Bidding for new shifts at my job
was posted and I chose the midnight shift. Thinking I would be at work while he
was sleeping would be the best option so that plan was put into action. That
was to start in February. January 1, 2021, while I was working a 4-12 shift, my
mom called 9-1-1 and I received her call. My dad fell, and hit his head and she was
afraid to move him. I dispatched the police, the paramedics, and an ambulance, and left work. Upon my arrival home, he was being placed in the ambulance with
a huge hematoma on his right-sided forehead. Trip to the ER, x-rays, blood work, and a CAT scan was done. Six hours later he was discharged home. This was on
Friday.
By Monday, when I helped him from
the bed to the couch, I was certain he was not going to be around at the end of
the day. I got him settled, made sure my mom had what she needed, and went to
make his funeral arraignments. That Wednesday we had Hospice at the house, he
participated in the decisions until he started to get tired. My job was extremely
understanding, they told me to take all the time I needed and keep them up to
date. I had never had the personal experience of having a palliative care
package of medications in the refrigerator and when he spiked a fever, I did
not know how to adjust to NOT fixing it. Over the next sixteen days, I became
my father’s primary caregiver. I slept on their couch every night, dealt with
making decisions on when to give him the medications in the “brown bag” and
wrote his obituary to be sure every life accomplishment he had was covered.
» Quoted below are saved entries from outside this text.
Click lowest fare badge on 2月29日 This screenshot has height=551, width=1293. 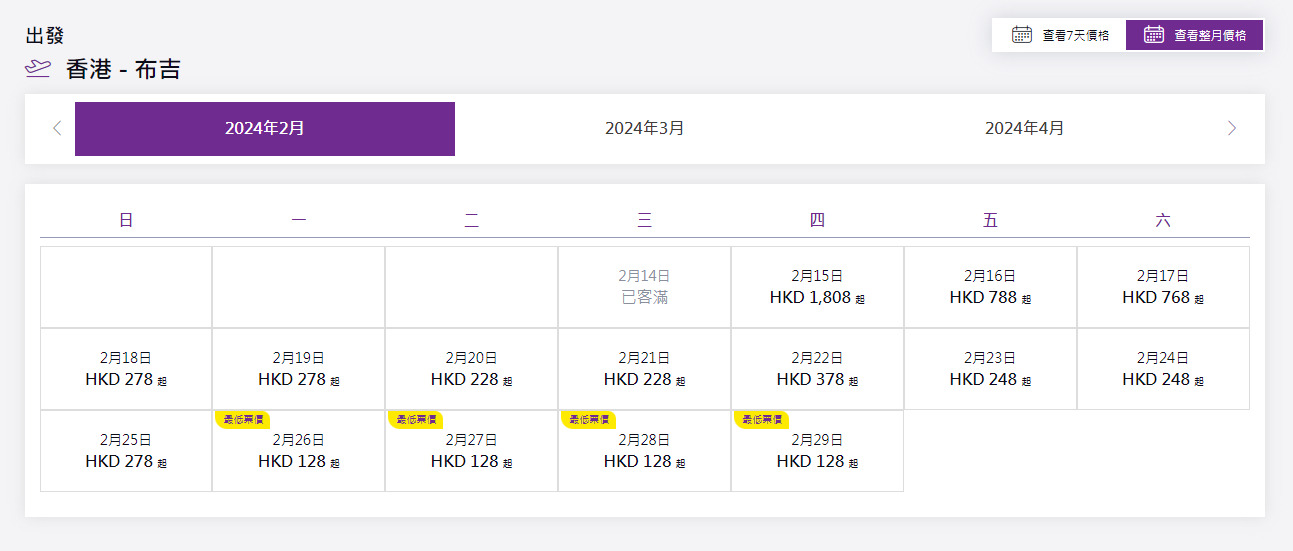coord(761,420)
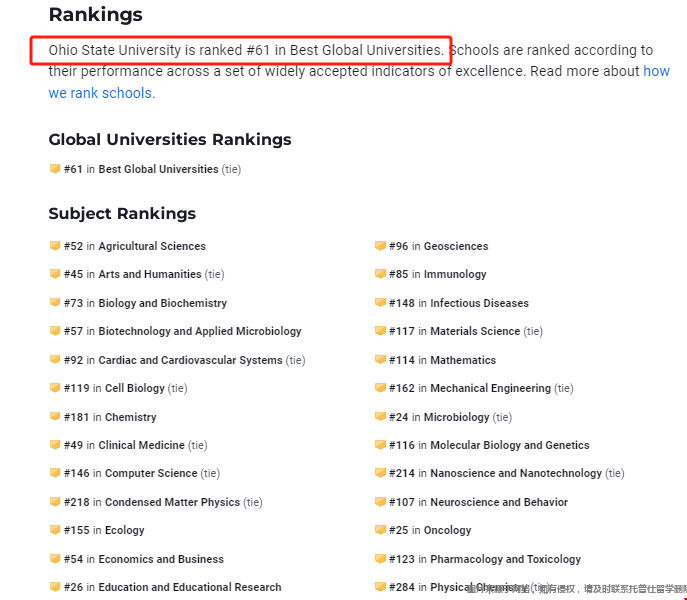The image size is (687, 600).
Task: Open the Mechanical Engineering ranking
Action: [x=491, y=388]
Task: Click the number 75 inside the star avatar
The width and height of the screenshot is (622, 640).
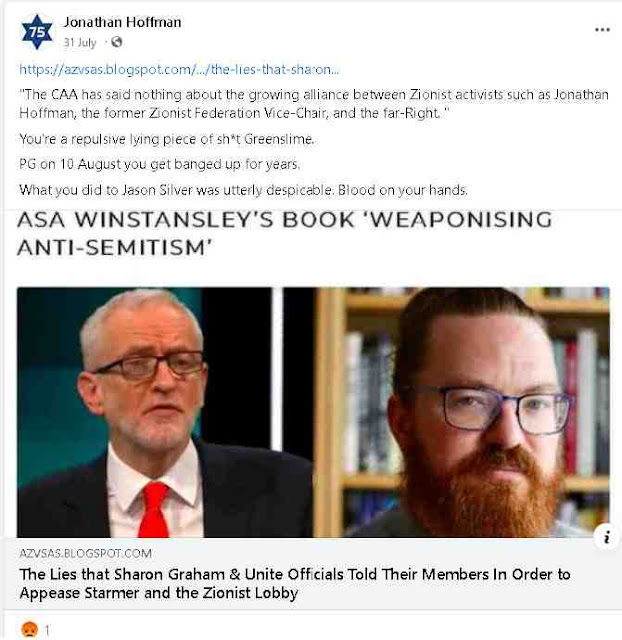Action: 37,32
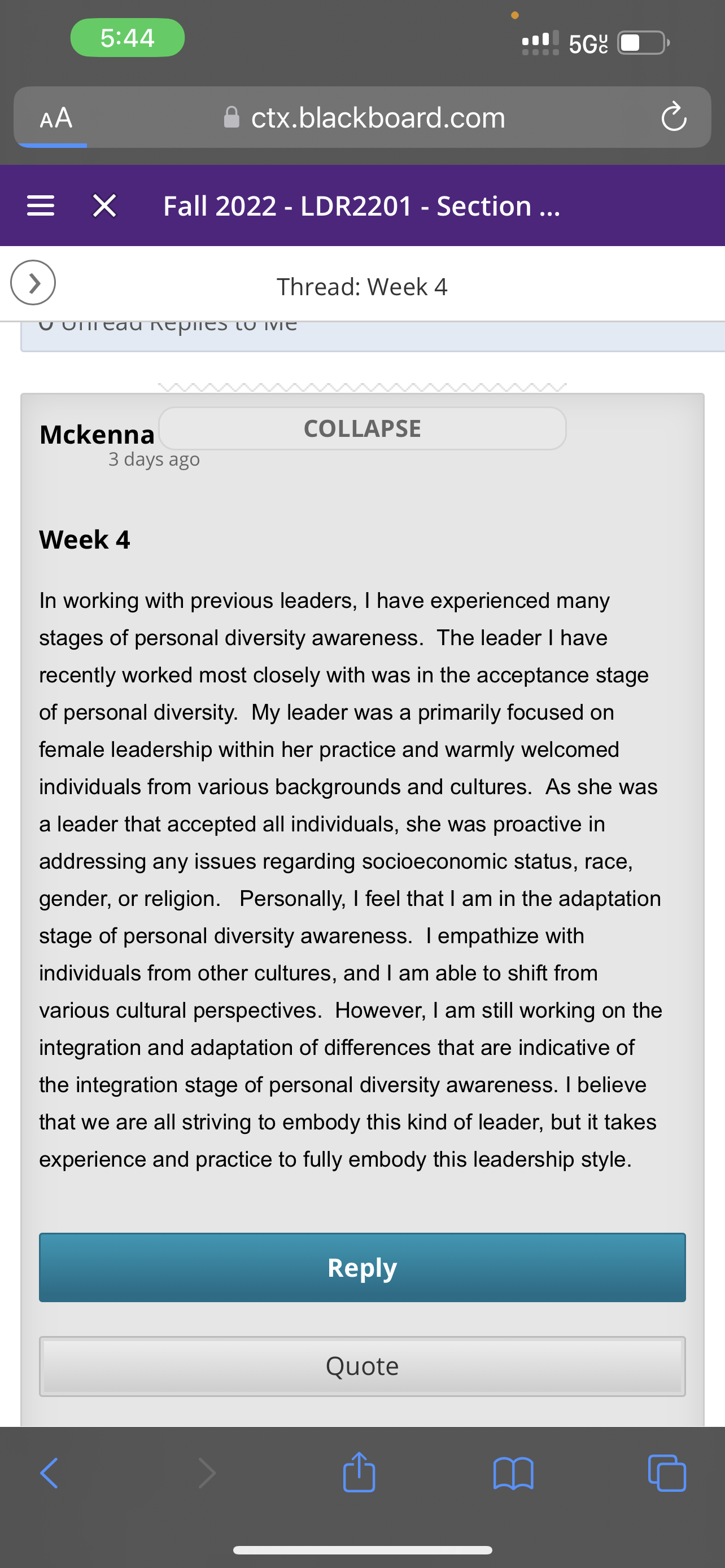
Task: Open the hamburger menu icon
Action: coord(41,206)
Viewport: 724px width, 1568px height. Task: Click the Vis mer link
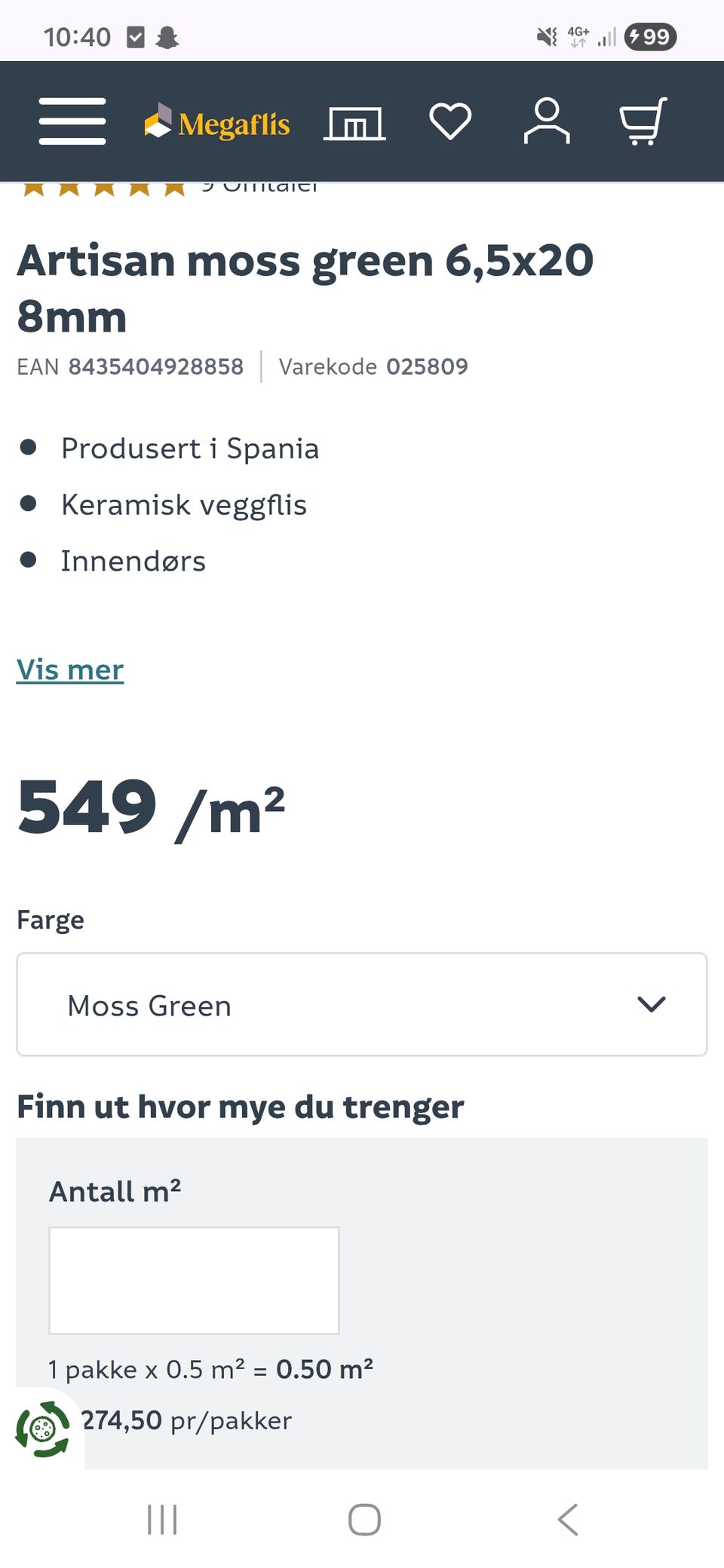(x=70, y=669)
We had some very funny moments
during these sixteen days, and we had some very painful moments too. For the last few days, he was not responsive much, but I knew that he could hear me. I promised him I
would take care of my mom; I would make sure that he got the funeral he
deserved and most of all that I would always remember him and how much he loved
me.
The day that my dad passed away, we
watched the Presidential inauguration (only because Garth Brooks was performing),
we talked (well I talked he listened) and when it was time for him to relax, I
put on his favorite musical group, the Statler Brothers and gave him some alone
time. At 720pm I heard his breathing become agonal. I grabbed my mother and brought
her into the bedroom and she and I sat on his side, held his hands, and told him
how much we loved him and how much we were going to miss him, but that it was
time for him to meet his son and daughter that he never got to meet (they
passed at birth) and be with his Dad and Mom again.
At 7:30pm on January 20, 2021, I
lost my dad. I went from daughter to caregiver to having one parent that
night. However, I was given an opportunity that not everyone gets; I got to
share the last twenty days of my father’s life with him, I was by his side every moment of
every day. He knew how much I LOVED HIM!!